As part of Clover's Mama Afrika initiative, Elain Vlok teaches women how to make quilts. She tells Margaret Harris why she loves being creative
How do you teach women to make quilts?
Clover Mama Afrika has two active groups of quilters. The Johannesburg group is made up of women from the Free State, Mpumalanga, North West and, of course, Gauteng.
The other active group, taught by me in Upington, includes women from the Eastern, Western and Northern Cape. These women are avid sewers and want to be quilters.
I have a passion for quilting and have been taught by top quilters. Transferring my knowledge and skills to women who are eager to learn is an absolute pleasure.
What do you think makes you a good teacher?

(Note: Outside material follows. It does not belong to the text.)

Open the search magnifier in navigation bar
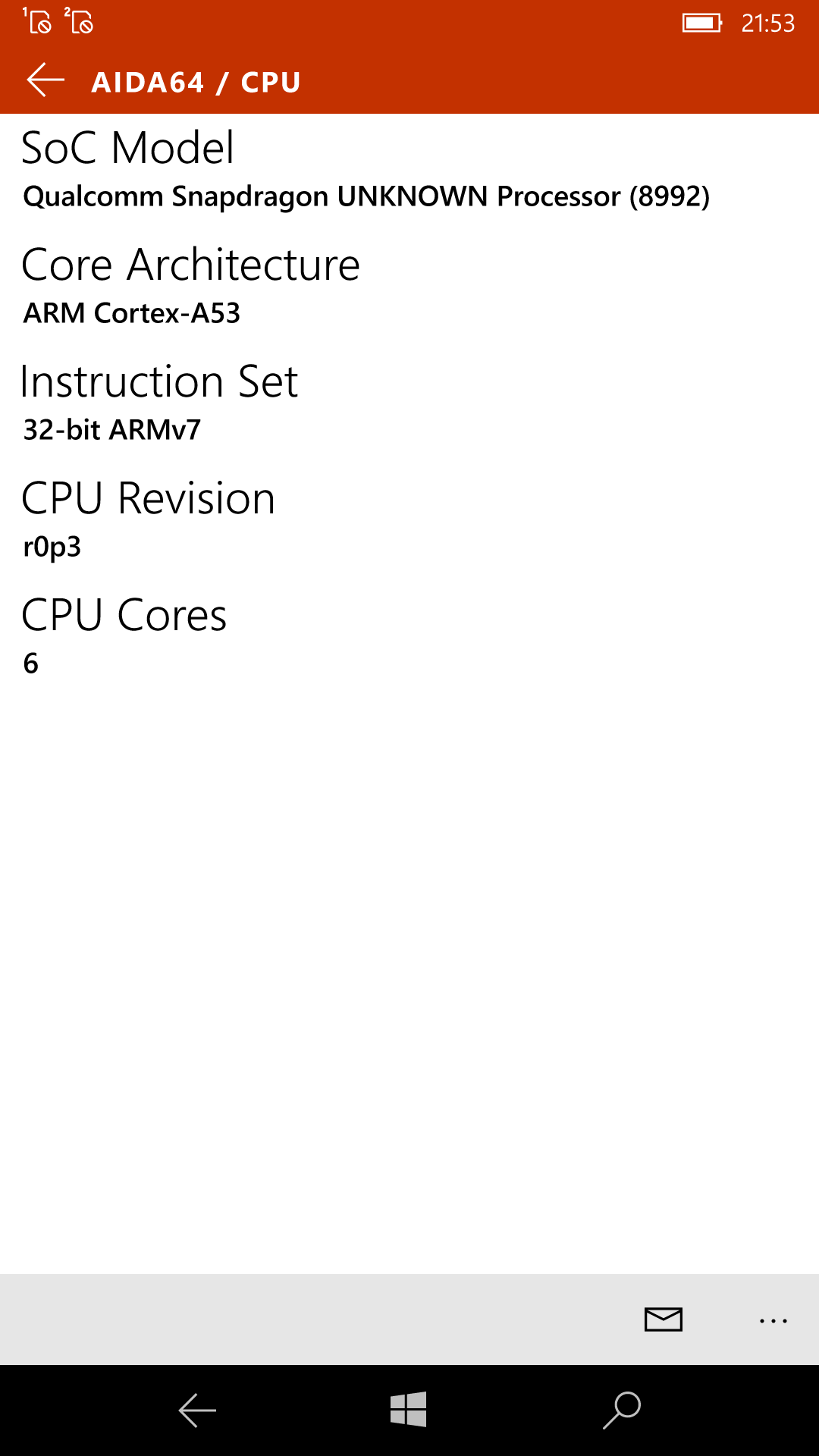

The love for what I do, the love for the people, the passion to share what I know, patience, understanding the people and where they come from, and a "never give up" attitude.
What is most important when making a quilt?
Good quality material, having all the necessary equipment and accessories - with which we provide our quilters- a tested pattern, patience and time.
Where and how did you learn about quilting?
At varsity I made two small cushions while studying domestic science and after that I wanted to learn how to make a proper quilt. I learnt from many people and have never stopped learning.
I still attend different courses in the country and shop for the most exquisite material both overseas and locally.
Your courses are part of a community project to empower caregivers with skills they can use to earn an income. What are some of the challenges you have faced in setting up and running this project?
When we provide the women with sewing machines, accessories, skills training and workshops, there is no problem.
However, our biggest challenge occurs when the members we've trained leave the Mamas' centres, which means we need to train new members.
We still see this as a success story as the members who have left are now equipped to get employment elsewhere.
We do have those who stay loyal to the project and do wonderful quality work that people, especially from overseas, love to buy. These quiltmakers tend to stay and excel.
Along with the quilting courses, you also teach people how to bake and garden. Which of the courses do you enjoy the most?
I love sewing and baking equally, and then gardening. I love to bake and dish up something that I have made, and to eat freshly baked goods gives me pleasure.
I love warm baked goods, coming from the oven and served immediately. It is a way of showing my love and spoiling the people around me. For sewing, nothing gives me more pleasure than beautiful material, the colours, how it feels.
It is marvellous! I should have been a dressmaker or designer as I love material and all the things you can do with it. Gardening is wonderful because I adore sunny days, the feeling of working with my hands in the ground and watching a planted seed becoming a vegetable I can use.
I love to create things, whether baking, sewing or gardening.
You are also the manager of corporate services for Clover. How do your two roles influence each other?
It works very well since I work hard to help build the image of the company through the corporate work, and Clover Mama Afrika supports what I try to achieve. Clover changed its corporate identity last year to incorporate the "Way Better" philosophy.
What did you want to be when you were a child?
A doctor, dressmaker or hairdresser.
What do you enjoy most about your work?
The variety and the wonderful people I work with, whether it is colleagues or all these wonderful Clover Mama Afrikas who keep me humble and grateful.
What do you find most difficult about your work?
I don't have enough money to do more good work!
What is the best career advice you have received and who gave it to you?
"You can, as long as you believe you can" and "Why should one moment of madness give you a lifetime of sadness?" and that was my mentor, my late mother, who was the best teacher in the world!
Did you take the advice?
Yes, they have become the mottos that I live by every day. They have guided and helped me to make fewer wrong decisions in my life as well as enabled me to inspire and motivate the people I work with.